» EXTRACT TO READ
• • • • • • •
17 MARCH 2007, Page 50

High priest versus Pope

Robert Stewart

EDMUND CURLL, BOOKSELLER by Paul Baines and Pat Rogers Clarendon Press, £30, pp. 388, ISBN 9780199278985 ✆ £24 (plus £2.45 p&p) 0870 429 6655 Satire raged in England in the early 18th century. Personal abuse, among both Whigs and Tories whose antipathies were still kindled by the embers of revolutionary fires and the intimate group of Augustan men of letters whose presiding wits were Swift and Pope, was savage. The Worshipful Company of Stationers’ authority over the book trade, in particular its censoring powers, had waned and the operation of the fledgling Copyright Act of 1710 was fitful. Publishers and booksellers, usually the same persons, had a field day. ‘Grub Street’ entered the language as the name for the London coven of hack writers and their publishers. Edmund Curll was its high priest.

The bare-knuckled vendetta fought in the public prints between Pope and Curll remains the raciest, most vituperative, quarrel in the annals of English literature. It gave birth to a comic masterpiece, the Dunciad, in which Pope excoriated the bookseller and railed at the dullness of Grub Street. Curll, a self-important and shameless chancer, was an easy target. He was not singular, but he was unsurpassed in pirating other booksellers’ editions, issuing reprints that pretended to contain new material and publishing without authors’ permission. Fraudulent ‘true’ editions and title pages slyly suggesting work by poets not included flowed from his press. Most notorious and most profitable, though hardly damning, were sexually titillating publications promoted as medical treatises. Curll was on several occasions prosecuted and it was on his account that obscene libel was changed from a civil-law offence to a misdemeanor at common law.

Curll increased the market for literary productions by generating a continuous stream of publicity to promote his publications. He was fertile in planting stories in the daily newspapers that had appeared in England for the first time, making authors celebrities and literature the nursery of scandal. John Gay scorned him as a parasite.

Were Prior, Congreve, Swift and Pope unknown.

Poor slander-selling Curll would be undone.

But that was only one side of the coin. The other, as Baines and Rogers point out, was Curll’s usefulness to Pope (and his fellow scribblers).
• • • • • • •
» GIVEN MATERIAL
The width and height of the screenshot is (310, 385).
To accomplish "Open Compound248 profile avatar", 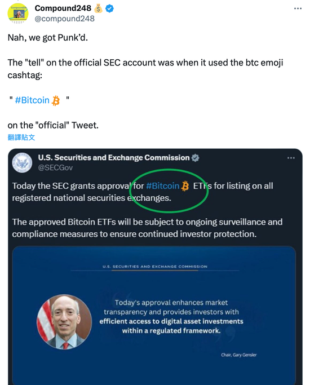I will pyautogui.click(x=18, y=14).
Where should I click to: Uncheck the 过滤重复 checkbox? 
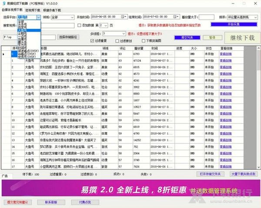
• • • • • • •
» WORK TASK A
Decide whether each statement agrees with the review of the Edmund Curll biography: (i) The Copyright Act of 1710 operated consistently. (ii) Pope attacked Curll in the Dunciad. (iii) Curll was the only bookseller who pirated other booksellers' editions. Answer yes or no for each, quoting the words of the review that decide it.
» WORK TASK B
Pick up the review of the Edmund Curll biography after its final sentence and continue it.

» RESULT A
(i) No: "the operation of the fledgling Copyright Act of 1710 was fitful"
(ii) Yes: "the Dunciad, in which Pope excoriated the bookseller"
(iii) No: "He was not singular, but he was unsurpassed in pirating other booksellers’ editions"

» RESULT B
Like all satirists he needed enemies, and Curll’s attacks gave him an excellent pretext for retaliatory gestures. Moreover, he used this oblique means to release some of his more scandalous poems while concealing his name and, formally at least, his responsibility. Amongst other things Curll’s press supplied an agency by which Pope could bypass the gatekeepers of established culture, and avail himself of the mechanisms of Grub Street to undermine rival authors.

Posterity has nevertheless had good reason to condemn Curll and excuse Pope: Pope could write, Curll (who tried) could not.

All this Baines and Rogers lay out with impeccably researched scholarship. Is it enough? Just recently a Guardian obituarist of the historian Richard Ollard wrote that his

approach was not, in the modern way, to try to build up a portrait or narrative by a gigantic accumulation and ordering of details, but to try to penetrate to the heart of the matter, to say directly what he thought was the essence of a situation or individual. He believed that the reader goes to a historian not simply for his researches, but for his judgment.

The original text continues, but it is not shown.